Required work: Leave every picture out, and give again exactly the lines from the one containing "You are a computer-use agent. The image" through the end of the listing.
Given data Block Start
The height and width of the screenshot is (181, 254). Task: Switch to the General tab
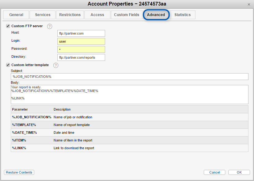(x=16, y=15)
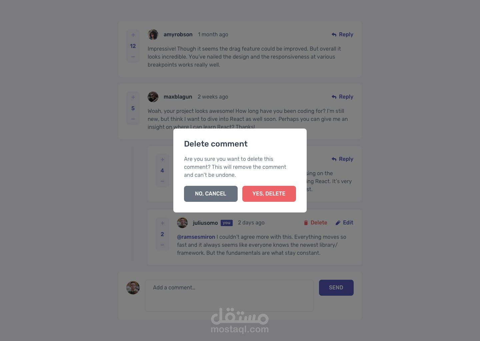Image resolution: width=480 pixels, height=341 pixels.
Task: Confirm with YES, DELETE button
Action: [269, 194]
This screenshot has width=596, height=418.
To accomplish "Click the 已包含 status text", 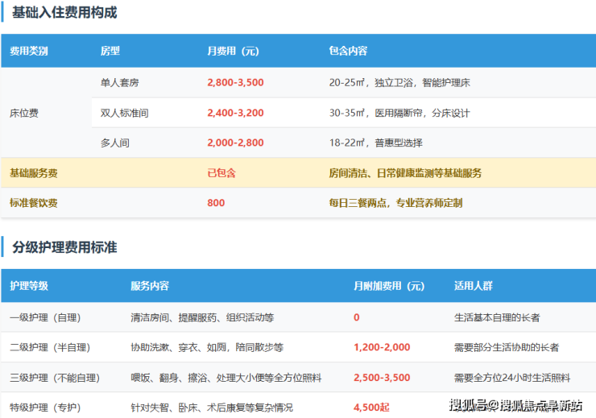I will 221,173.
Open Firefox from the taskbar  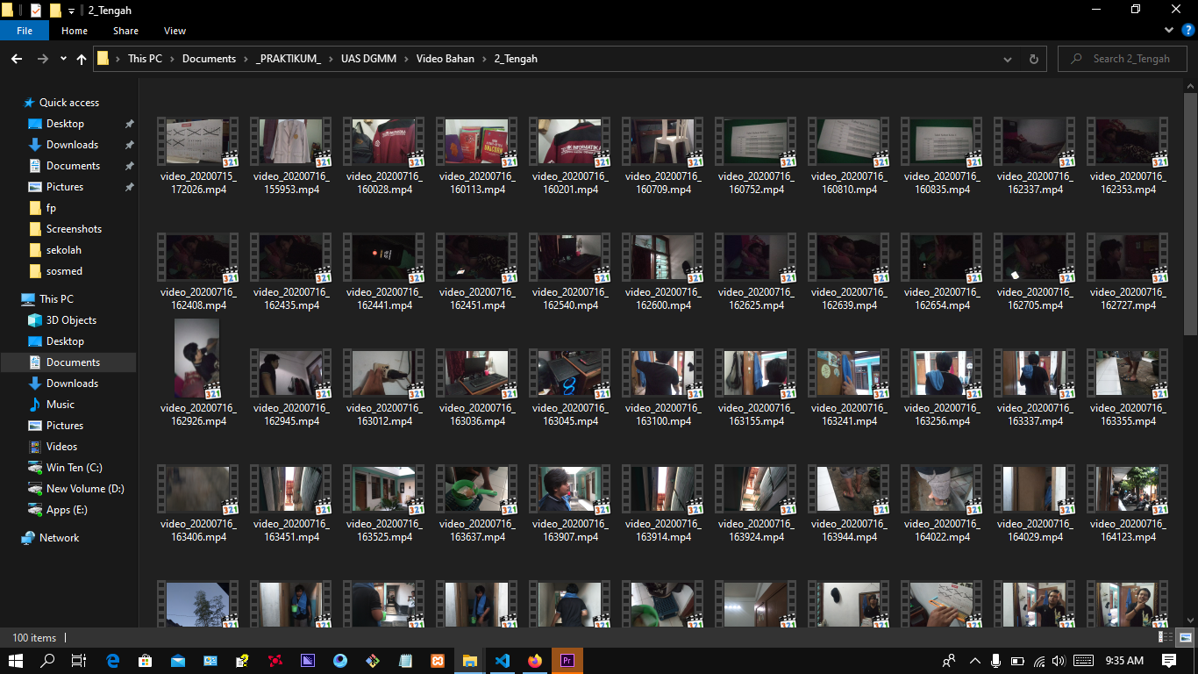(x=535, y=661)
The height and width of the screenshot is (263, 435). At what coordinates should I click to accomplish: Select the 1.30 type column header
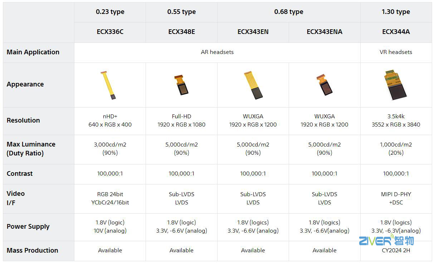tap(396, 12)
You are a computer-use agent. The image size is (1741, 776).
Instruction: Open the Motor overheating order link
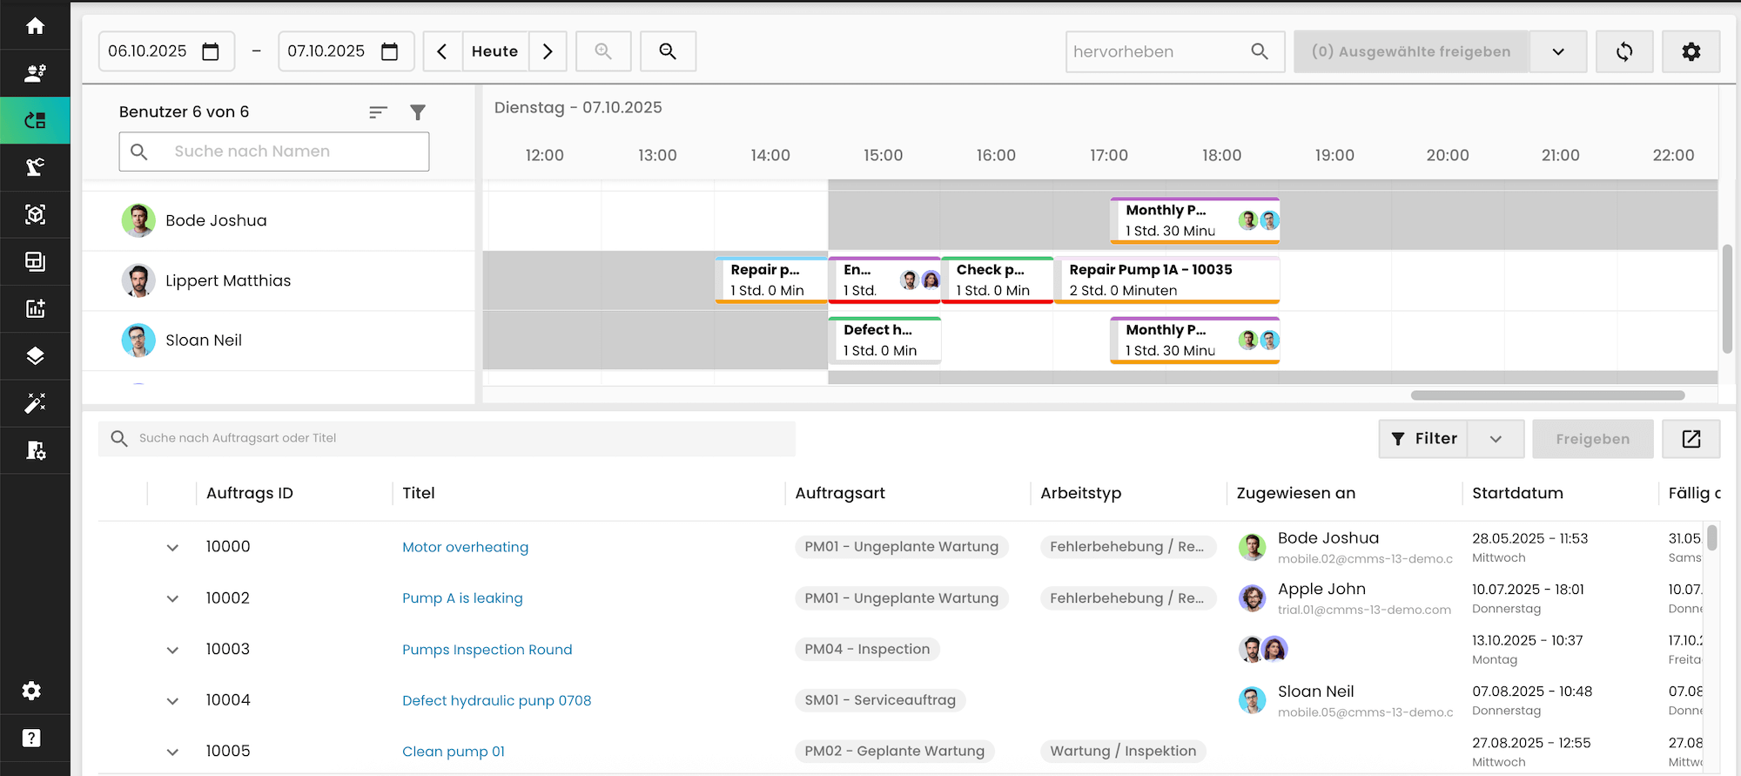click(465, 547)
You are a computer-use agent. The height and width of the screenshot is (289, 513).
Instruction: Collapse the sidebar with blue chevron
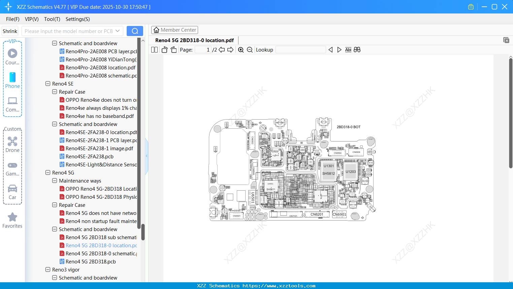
Given data Block End
Response to the task:
You are a computer-use agent. The image size is (1741, 776).
Instruction: Open the Motor overheating order link
click(465, 547)
You are a computer-use agent. The height and width of the screenshot is (289, 513).
Instruction: Collapse the sidebar with blue chevron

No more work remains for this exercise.